Deduplication capabilities in proget

c4buildmasters_2588

Like stated in the title, are there deduplication capabilities within ProGet? As an organization, we have an extremely large deployment that we are looking to fully migrate to ProGet. Currently, our package managers we are running stores around 15 TB of packages across a variety of different package feeds including Debian, Conan, maven, npm and docker. Using deduplication, we are around 5 TiB of storage usage. (the majority of it is in Debian and maven, but there are quite a few in the other feed types as well)

A question along the same lines. Where would we start seeing a degradation of proget by the number of packages? We currently maintain around 5 million packages in our current solution. Would there be any performance degradation from that number of packages within ProGet?

Thanks in advance!

dean-houston

Hi @c4buildmasters_2588

Short answer yes, and you'd probably see a bit better than 15 -> 5 TB reductions with those artifacts. We usually see 90-95% storage space reduction. Pair it with ProGet's retention rules and I wouldn't be surprised to see that drop to 500GB.

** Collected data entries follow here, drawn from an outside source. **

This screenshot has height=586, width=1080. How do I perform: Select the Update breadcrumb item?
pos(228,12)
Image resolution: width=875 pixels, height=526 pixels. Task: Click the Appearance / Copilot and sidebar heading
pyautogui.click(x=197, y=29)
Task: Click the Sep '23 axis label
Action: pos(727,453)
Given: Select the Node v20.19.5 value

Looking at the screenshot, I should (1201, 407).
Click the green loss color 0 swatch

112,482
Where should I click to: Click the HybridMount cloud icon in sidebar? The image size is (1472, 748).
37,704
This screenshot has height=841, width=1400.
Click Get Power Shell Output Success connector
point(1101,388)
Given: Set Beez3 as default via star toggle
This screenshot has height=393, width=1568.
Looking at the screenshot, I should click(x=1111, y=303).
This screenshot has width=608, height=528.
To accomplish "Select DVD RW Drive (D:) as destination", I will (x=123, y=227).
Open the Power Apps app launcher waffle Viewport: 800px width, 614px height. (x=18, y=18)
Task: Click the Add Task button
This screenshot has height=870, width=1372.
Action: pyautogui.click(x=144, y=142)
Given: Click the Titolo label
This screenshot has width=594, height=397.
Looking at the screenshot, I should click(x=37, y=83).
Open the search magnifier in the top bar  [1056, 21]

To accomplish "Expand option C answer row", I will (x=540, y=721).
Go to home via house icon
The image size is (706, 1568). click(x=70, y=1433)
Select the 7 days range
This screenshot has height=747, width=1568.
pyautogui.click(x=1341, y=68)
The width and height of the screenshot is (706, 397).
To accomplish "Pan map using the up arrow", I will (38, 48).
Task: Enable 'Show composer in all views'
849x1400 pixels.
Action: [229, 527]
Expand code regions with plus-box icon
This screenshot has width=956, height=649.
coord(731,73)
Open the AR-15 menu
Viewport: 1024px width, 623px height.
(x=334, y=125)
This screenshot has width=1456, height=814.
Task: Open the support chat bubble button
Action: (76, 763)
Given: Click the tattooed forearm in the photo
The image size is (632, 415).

Long answer, file deduplication is something you want handled by the operating system (e.g. Windows Data Deduplication, RHEL VDO, etc), not the application. It's way too complex -- you have to routinely index a fileset, centralize chunks in a compressed store, and then rebuild those files with reparse points.

Maybe this wasn't the case a couple decades ago. But these days, rolling your own file deduplication would be like implementing your own hacky encryption or compression. Pointless and a bad idea.

That being said, you may be using a tool by our friends at JFrog. They advertise a feature called "data deduplication", which IMHO is something between deceptive and a clever marketing flex.

Because they store files by their hash instead of file names, the files are automatically "deduplicated"... so long as it's the exact same contents. Which, in most case, it will not be.

Here’s an article that digs into how things are stored in Artifactory, and also should give you an idea of their “file-based” approach: https://blog.inedo.com/proget-migration/how-files-and-packages-work-in-proget-for-artifactory-users/

As for the package count, 5M is obviously a lot of packages. Obviously it's not going to be as fast as 5 packages - but probably not that much noticeably slower. There's lots of database indexes, etc.

Hope that helps.

-- Dean